Last week the rescue team PIT tagged all of our cold-stunned sea turtles. A PIT (Passive Integrated Transponder) tag is used in a variety of different animals. Each tag has an alpha-numeric code programmed into the small chip. This is then injected into the triceps of the turtle.
This type of tag is also used for cats and dogs. If an animal is found a veterinarian can pass a reader over the animal and it displays the number for that tag. The number is then searched in a database and the animal's owner can then be located.
Here the needle syringe that holds the PIT tag is inserted into the triceps of the turtle.
If one of our turtles is found again either at sea or more likely on a nesting beach a researcher equipped with a scanner can get the turtle's unique number. Submitting this number to the Cooperative Marine Turtle Tagging Program can determine if the turtle had once been at the New England Aquarium.
Sometimes they are also found in precarious positions.

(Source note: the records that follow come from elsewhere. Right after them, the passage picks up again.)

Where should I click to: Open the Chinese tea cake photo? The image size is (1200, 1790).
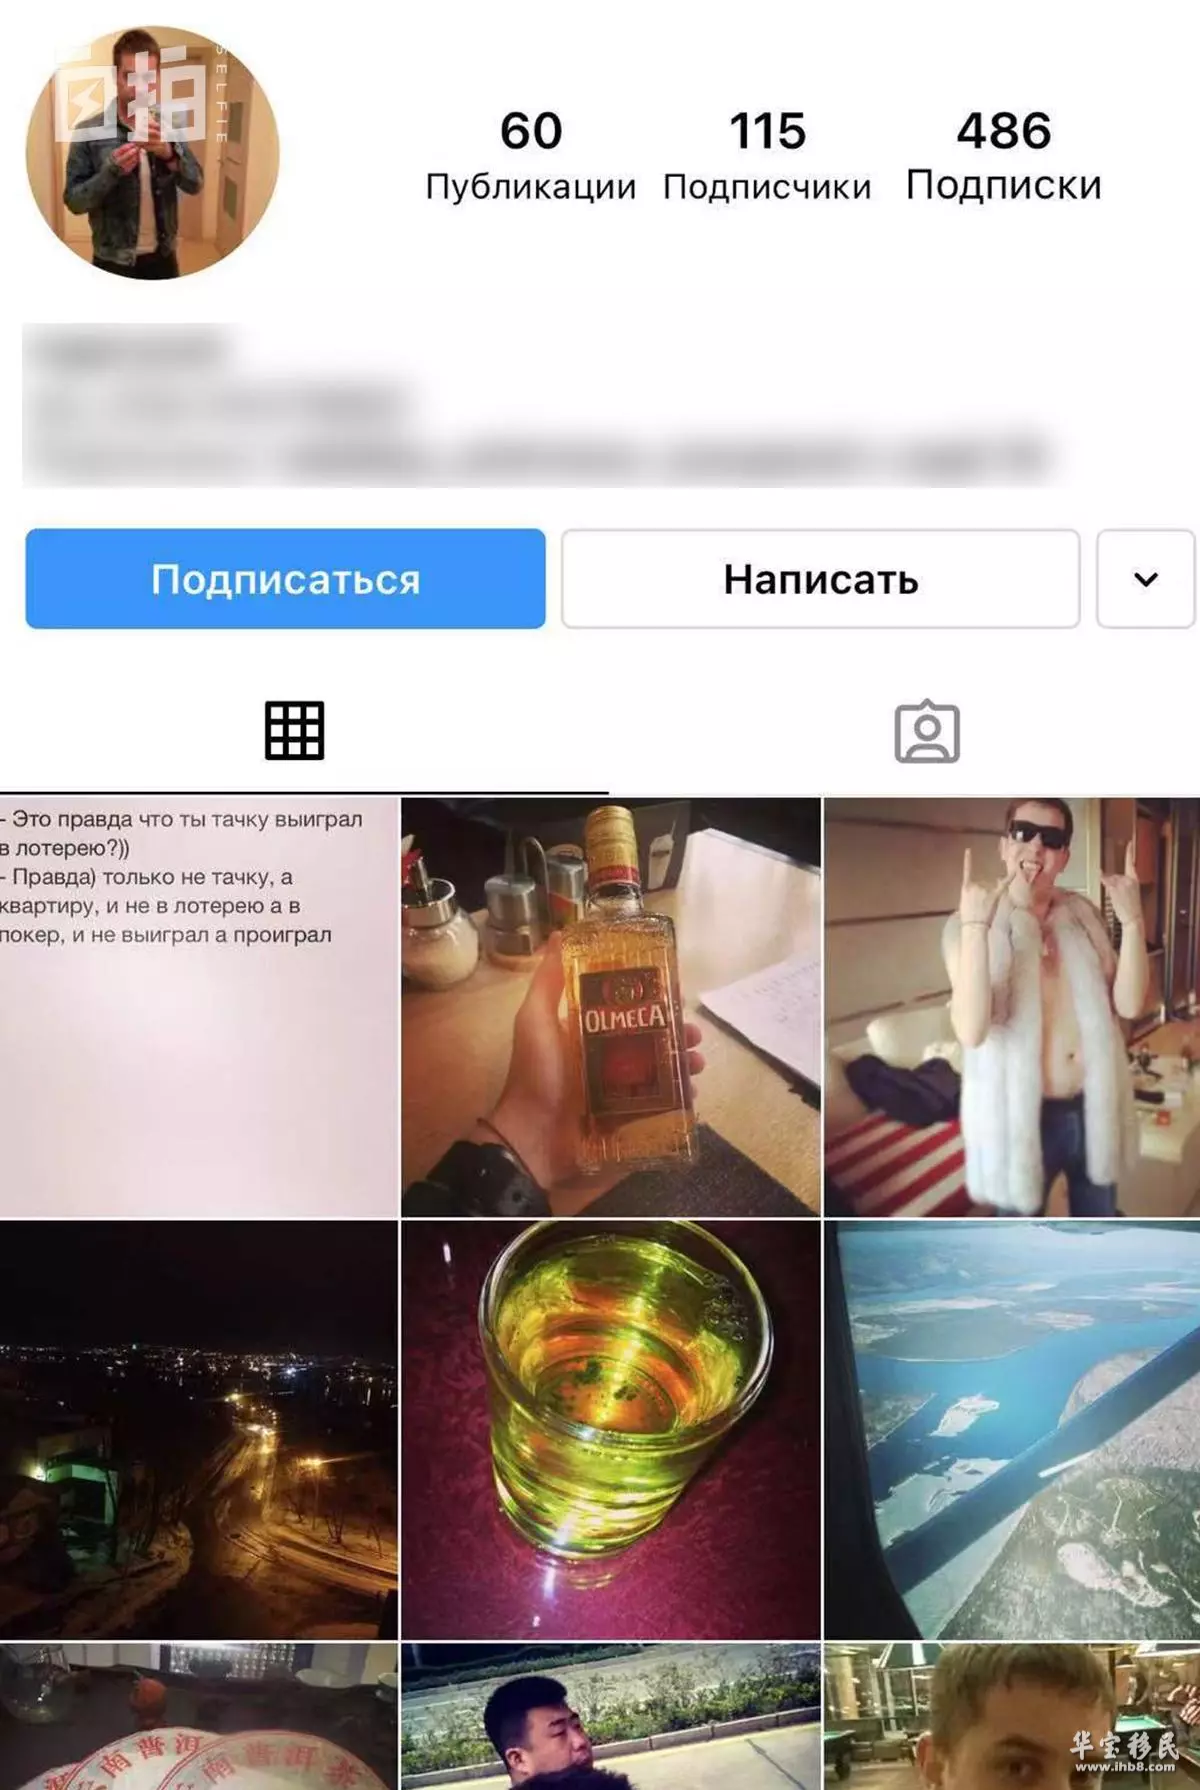(198, 1716)
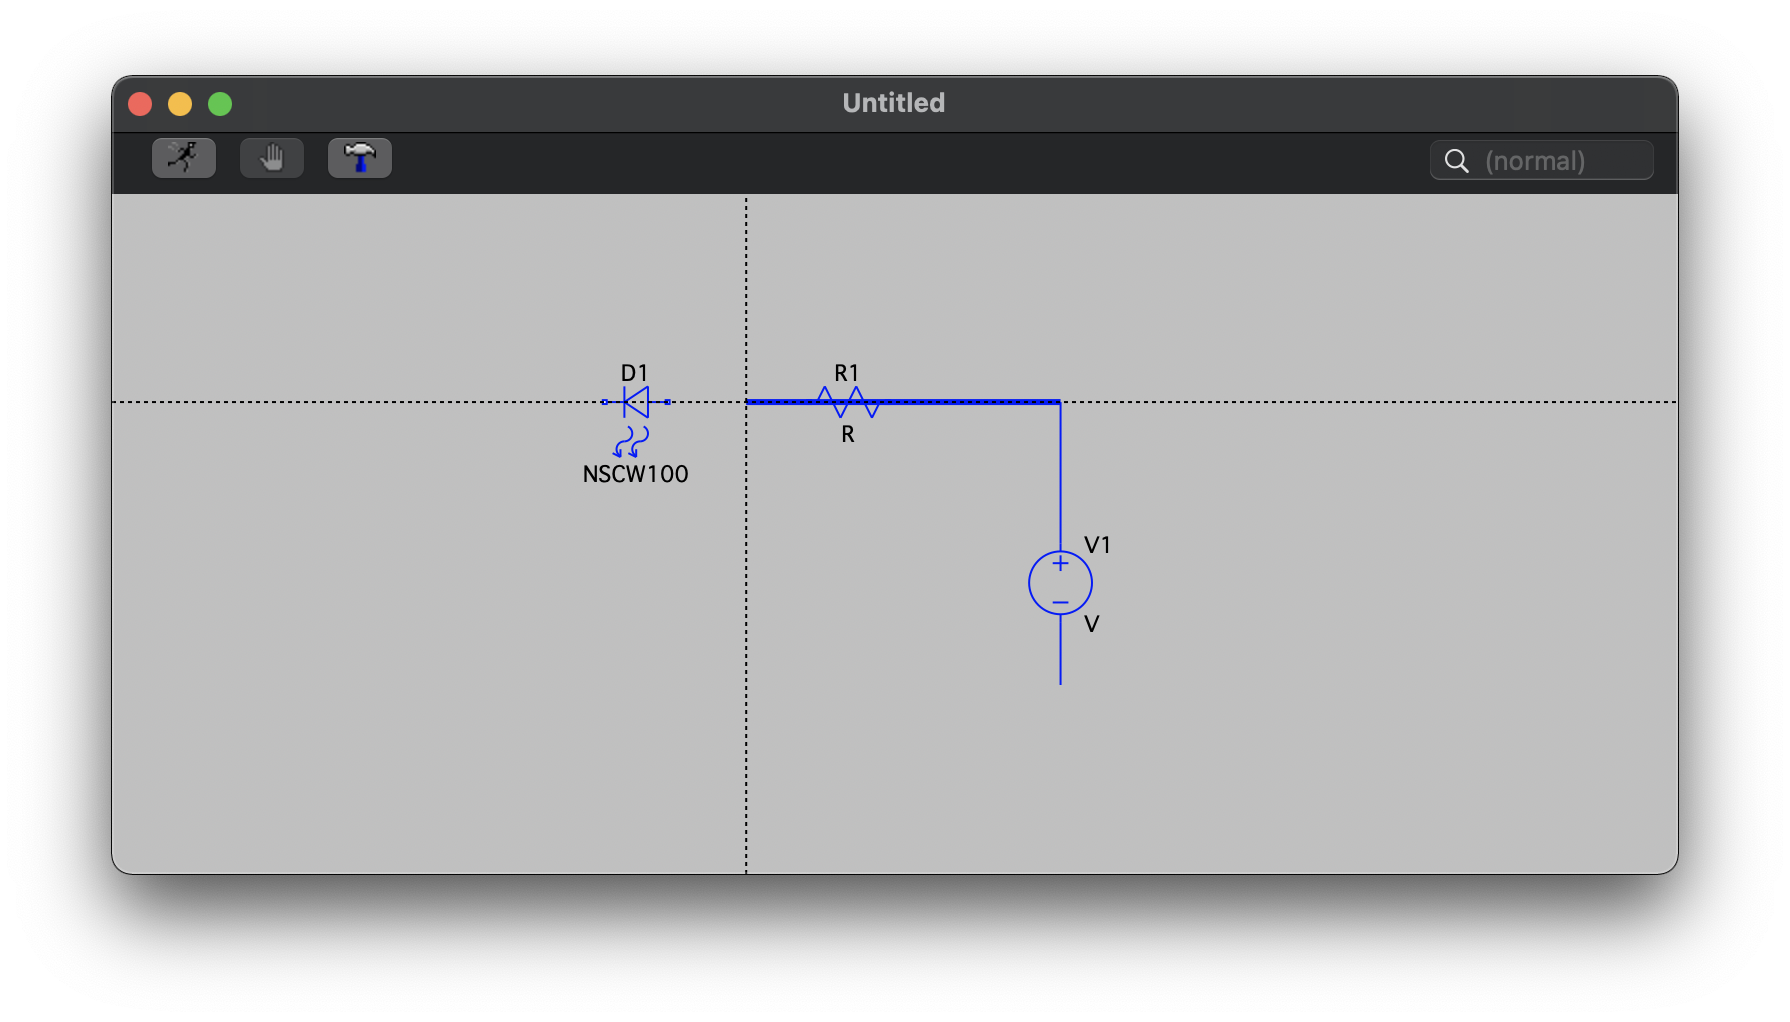
Task: Select the V1 voltage source circle
Action: [x=1060, y=583]
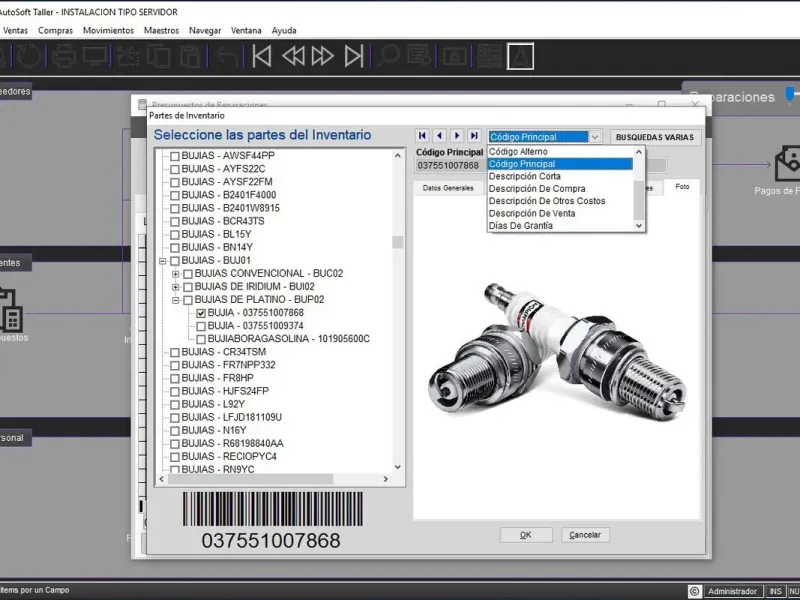Click the main toolbar first-record icon
800x600 pixels.
(x=262, y=57)
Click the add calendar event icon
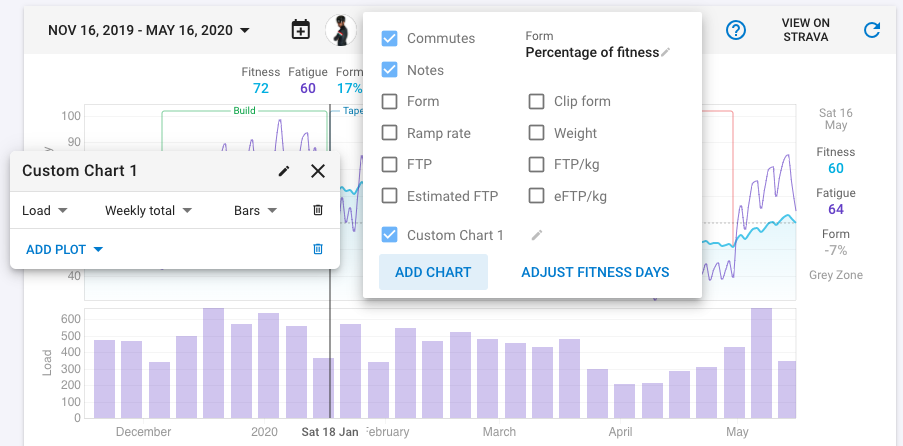This screenshot has height=446, width=903. [301, 30]
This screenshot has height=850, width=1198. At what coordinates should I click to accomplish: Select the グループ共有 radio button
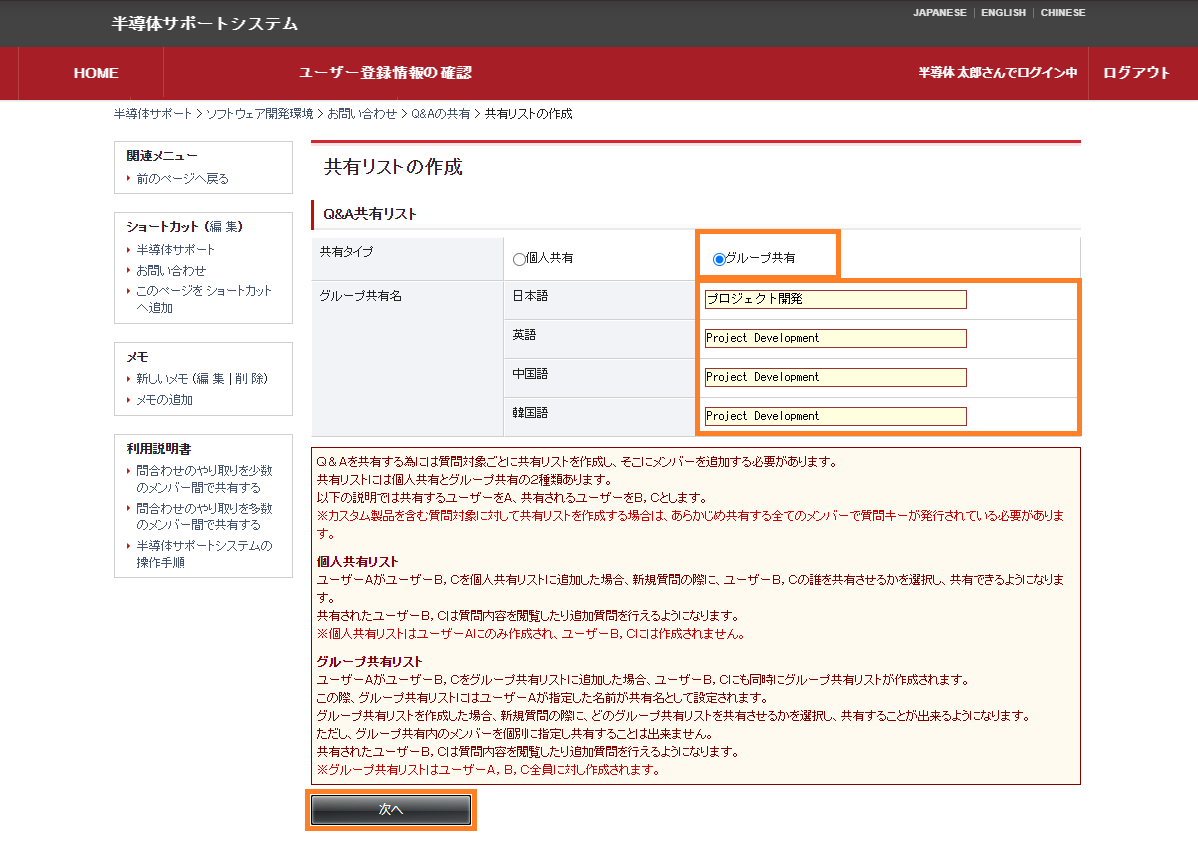(719, 259)
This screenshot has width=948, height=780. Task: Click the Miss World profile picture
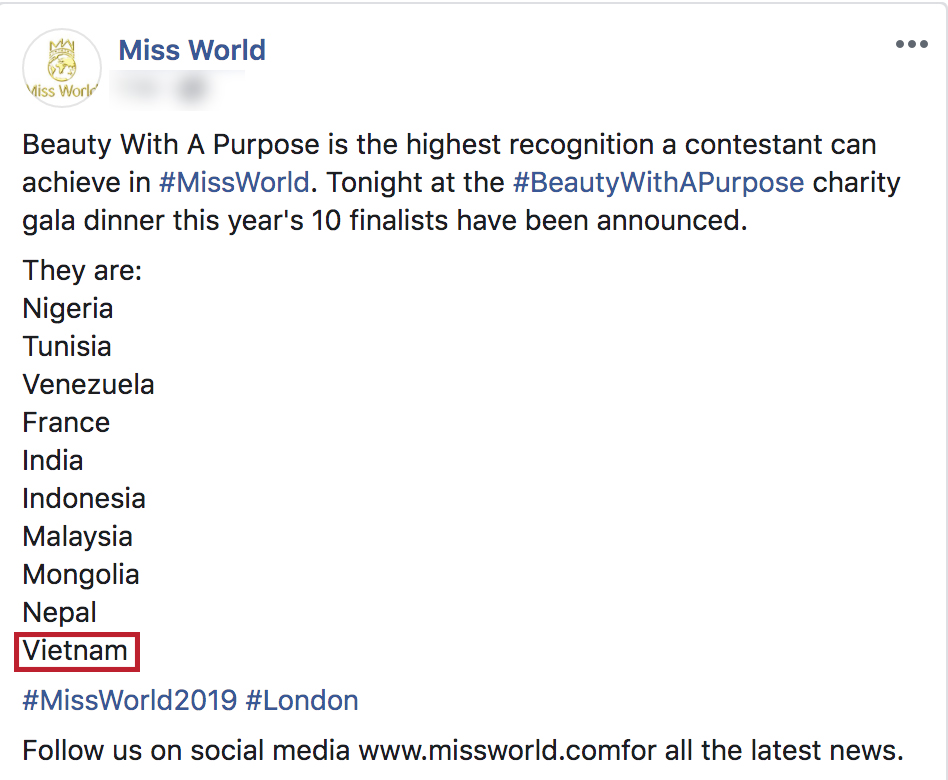(x=62, y=69)
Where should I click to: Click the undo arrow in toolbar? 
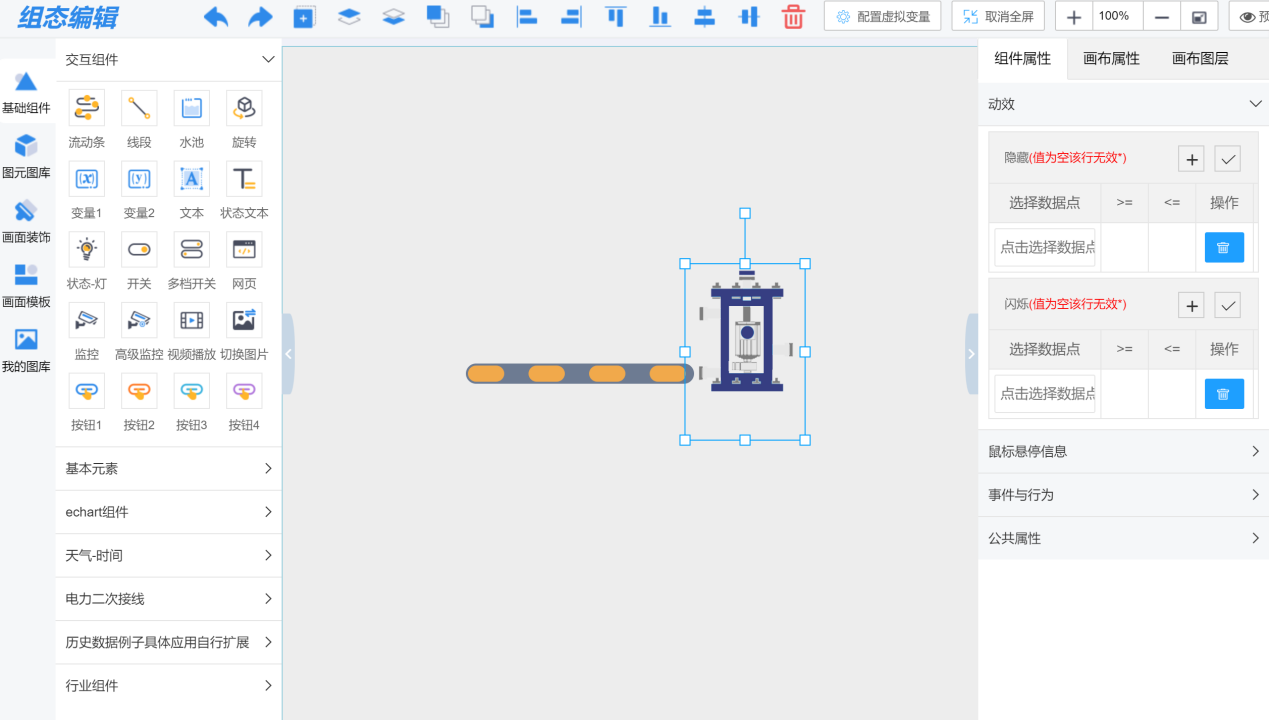coord(215,17)
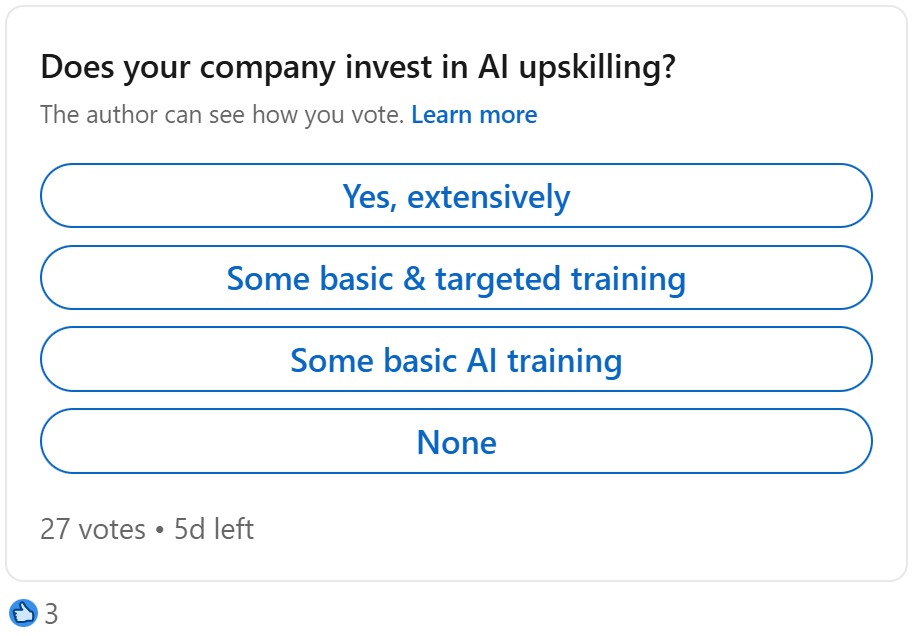Click the reaction count "3"
The height and width of the screenshot is (636, 913).
tap(50, 611)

As was the case for a Kemp's ridley sea turtle named Anka that stranded in 2005 and was released in 2006. This turtle was found in a pound net by The Riverhead Foundation on Long Island in New York on October 16, 2006. After being scanned by a PIT tag reader it showed that the turtle had a tag and it was able to be tracked back to the Aquarium. The sea turtle had been released that summer.
This picture shows Anka after being brought in from the cold-stun to the Aquarium. The Aquarium helped care for the turtle and release it.
This picture shows Anka after being brought in from the cold-stun to the Aquarium. The Aquarium helped care for the turtle and release it.
This picture was taken after it was found in a pound net in Long Island, New York after it was released.
Anka did survive it's run in with the pound net and was later released by the Riverhead Foundation.